Assignment – Starting at the line that has "Image resolution: width=830" and stopping after the line that has "What do you see at coordinates (214, 29)", copy the data with "Describe" replaced by "Identify" and nothing else altered. Leave the pictures out.

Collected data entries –
──────────────────────────────
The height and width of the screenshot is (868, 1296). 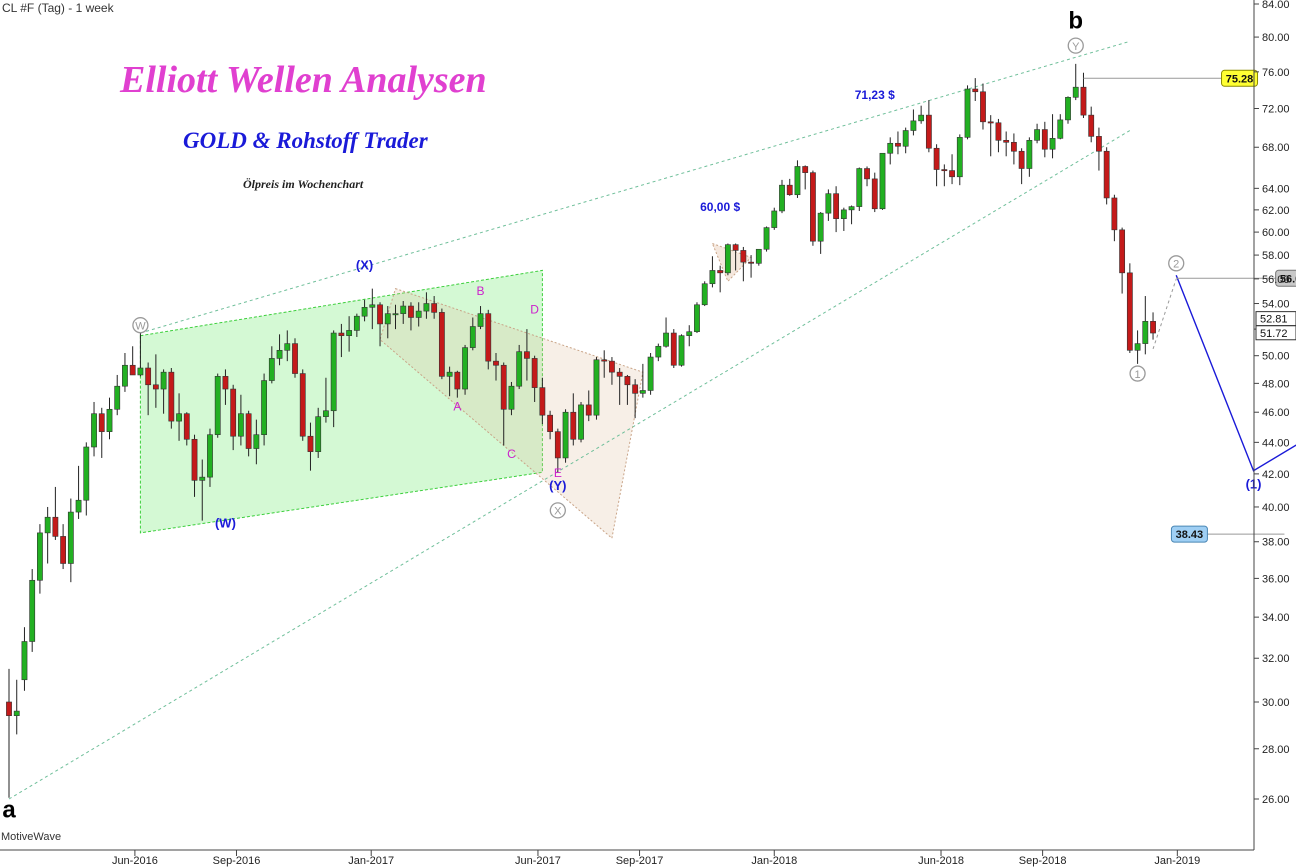 I want to click on y-tick-label: 60.00, so click(x=1276, y=233).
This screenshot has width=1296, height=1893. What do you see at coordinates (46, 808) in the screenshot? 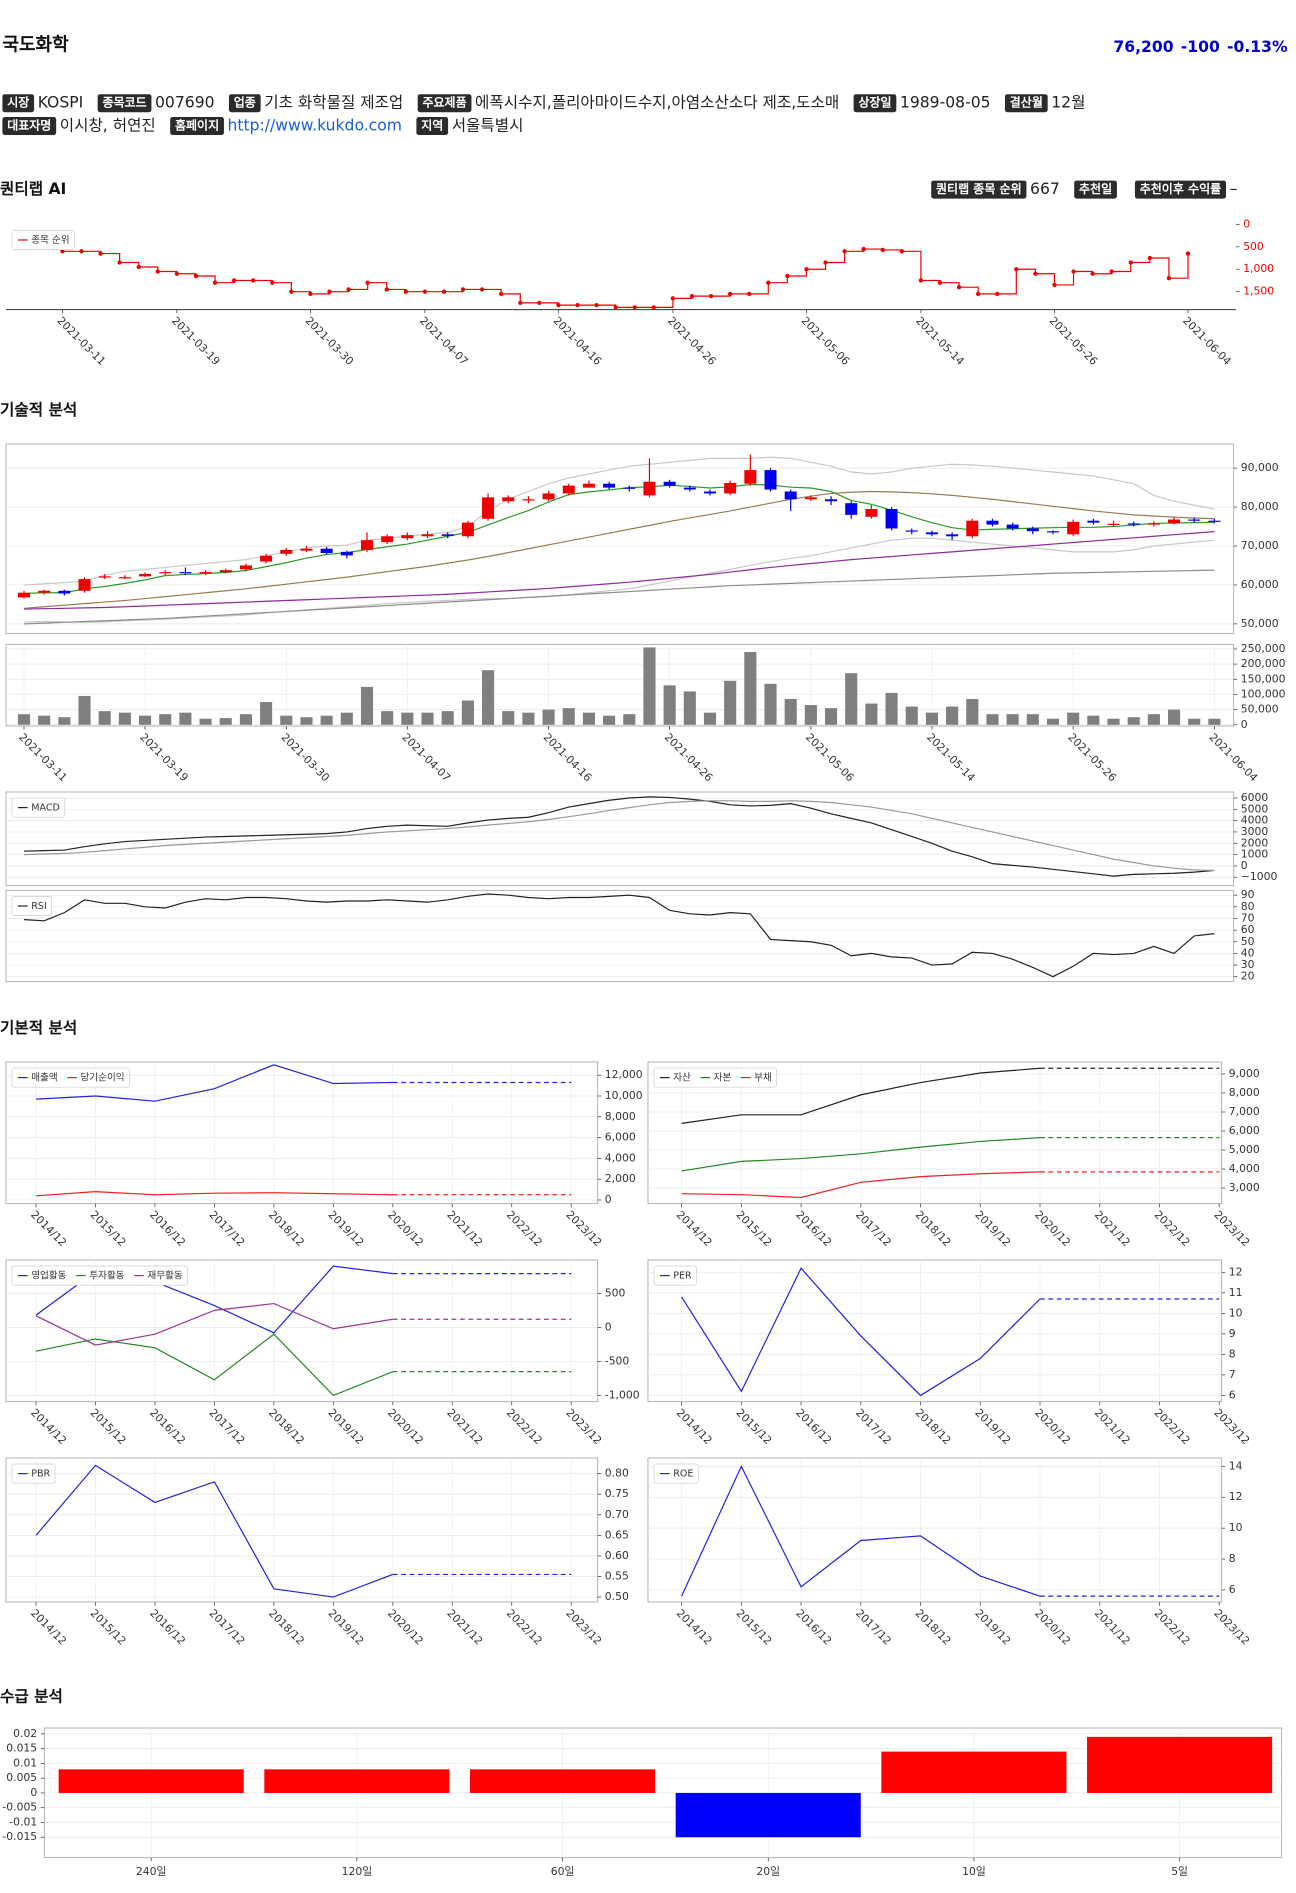
I see `legend-label: MACD` at bounding box center [46, 808].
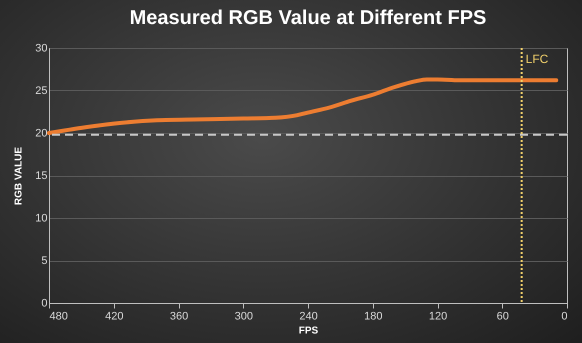 Image resolution: width=582 pixels, height=343 pixels. I want to click on y-tick-label: 15, so click(42, 176).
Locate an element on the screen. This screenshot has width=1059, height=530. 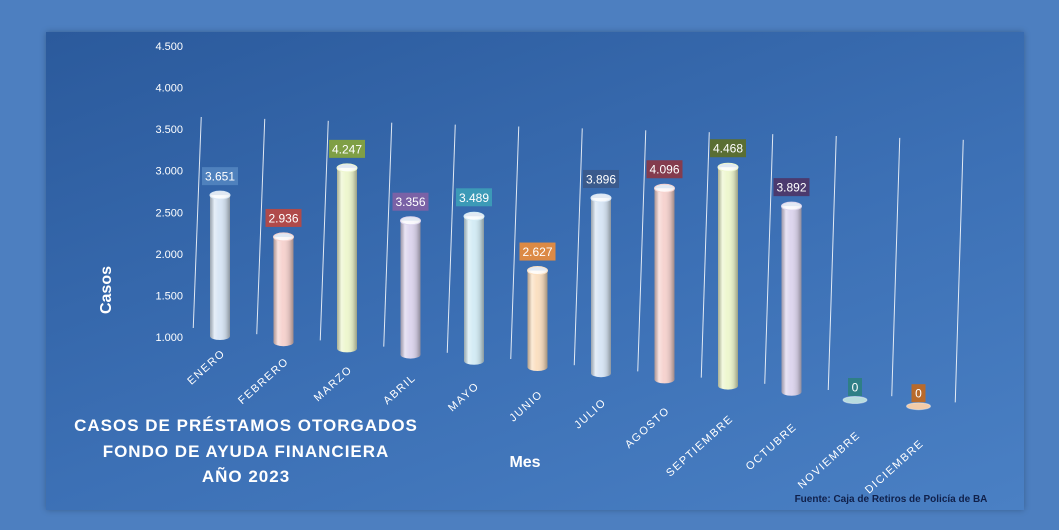
data-label: 3.896 is located at coordinates (601, 178).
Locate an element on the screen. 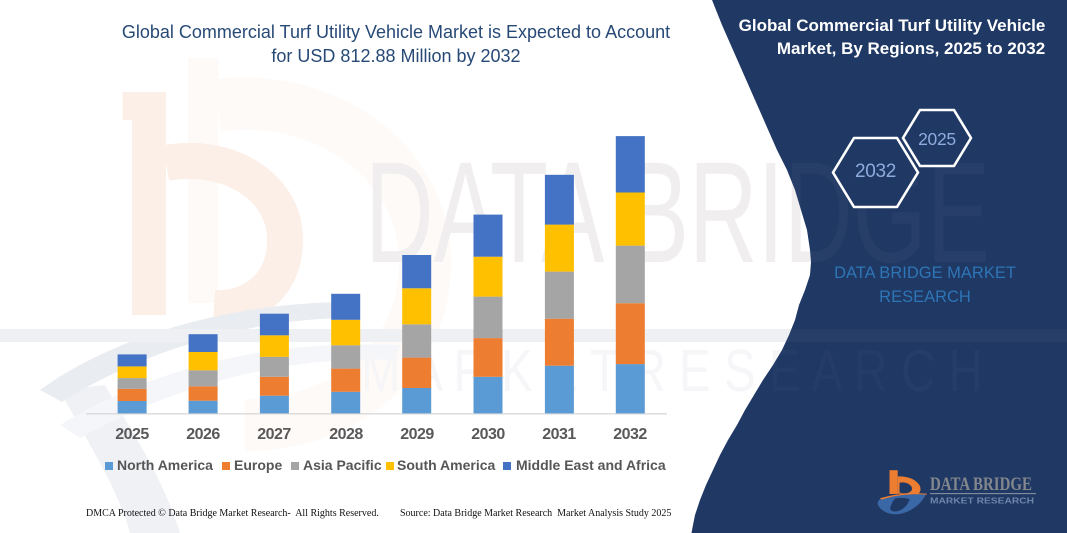  svg-text: MARKET RESEARCH is located at coordinates (982, 501).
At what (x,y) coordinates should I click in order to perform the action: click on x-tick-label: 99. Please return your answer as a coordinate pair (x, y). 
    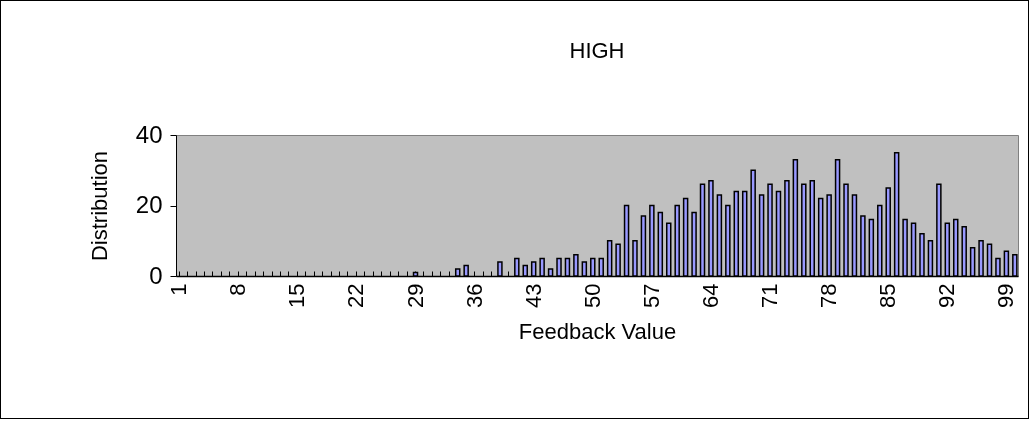
    Looking at the image, I should click on (1006, 296).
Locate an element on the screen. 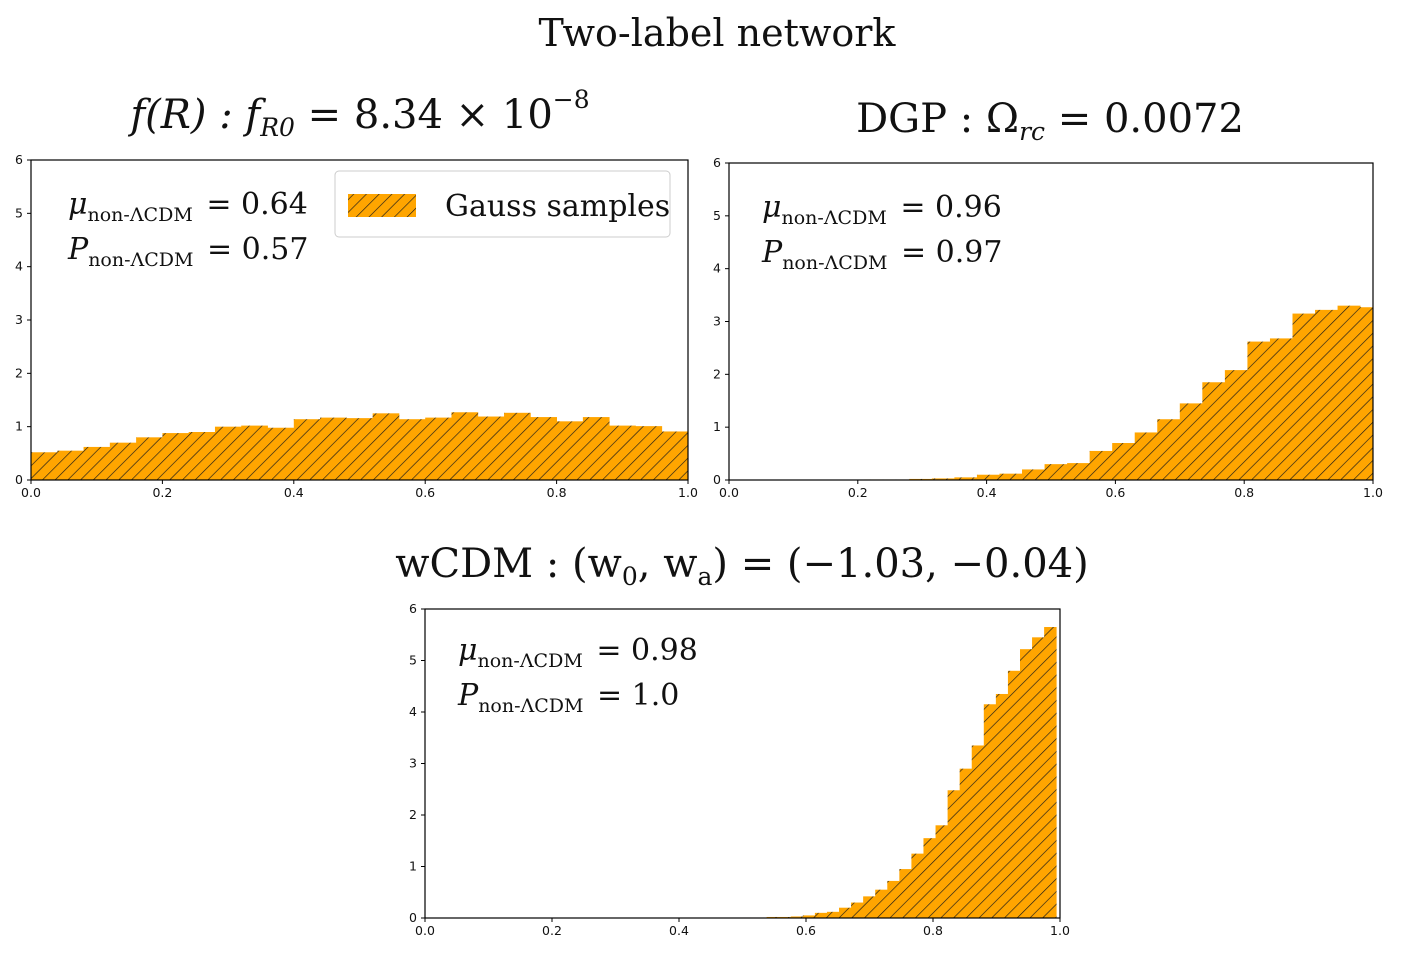 This screenshot has width=1409, height=971. x-tick-label: 0.2 is located at coordinates (552, 930).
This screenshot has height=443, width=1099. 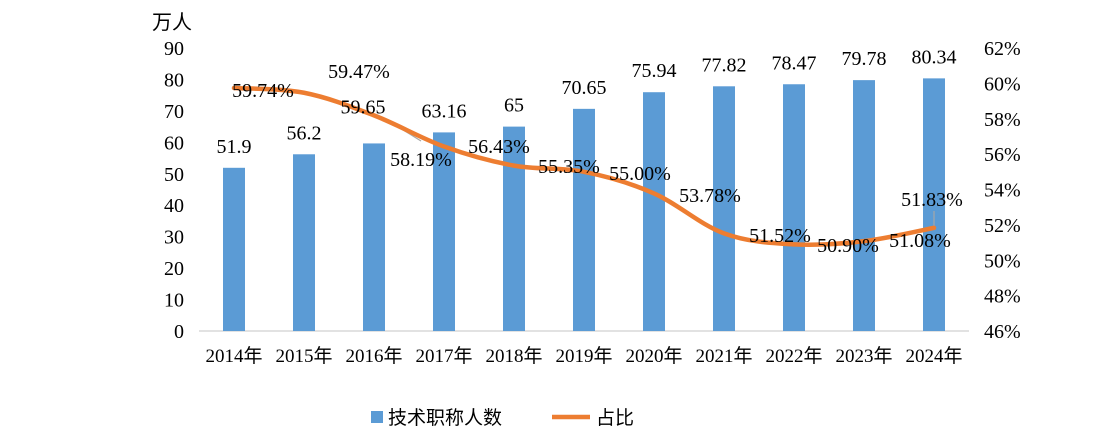 I want to click on left-axis: 0 10 20 30 40 50 60 70 80 90, so click(x=174, y=190).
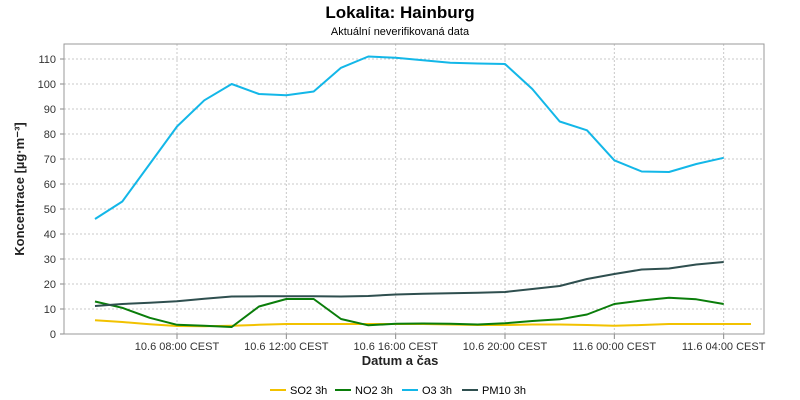 The width and height of the screenshot is (800, 400). Describe the element at coordinates (50, 285) in the screenshot. I see `y-tick-label: 20` at that location.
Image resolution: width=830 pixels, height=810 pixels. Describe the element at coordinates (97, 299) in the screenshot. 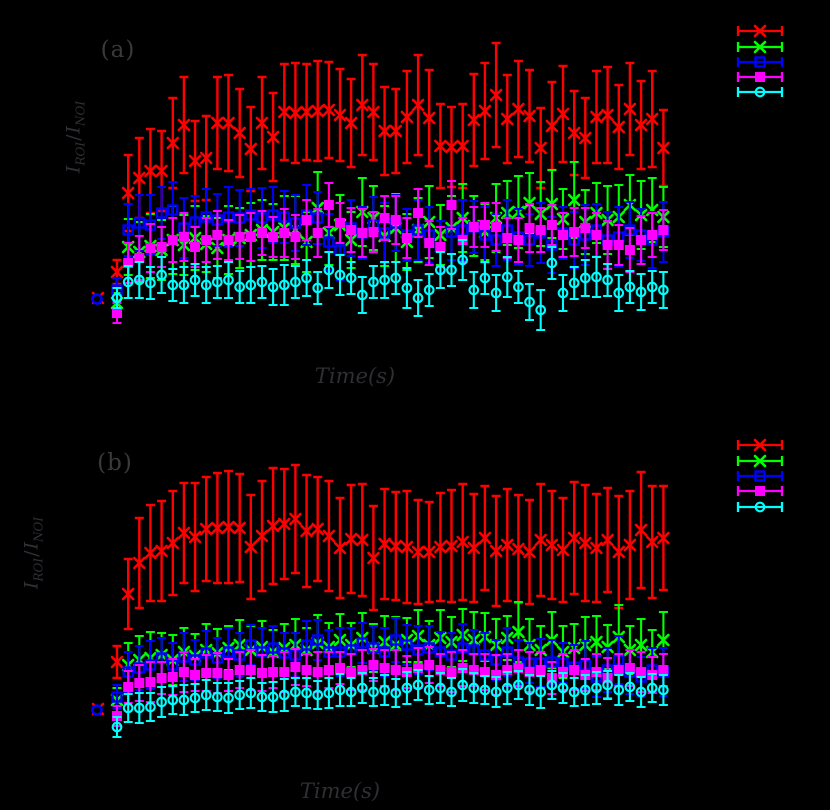

I see `overlap-blue-circle` at that location.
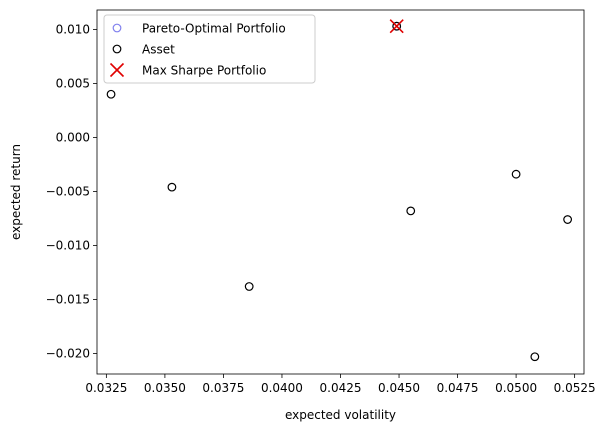  What do you see at coordinates (214, 29) in the screenshot?
I see `legend-label: Pareto-Optimal Portfolio` at bounding box center [214, 29].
──────────────────────────────
Output –
Image resolution: width=830 pixels, height=810 pixels. Identify the element at coordinates (97, 299) in the screenshot. 

I see `overlap-blue-circle` at that location.
  What do you see at coordinates (214, 29) in the screenshot?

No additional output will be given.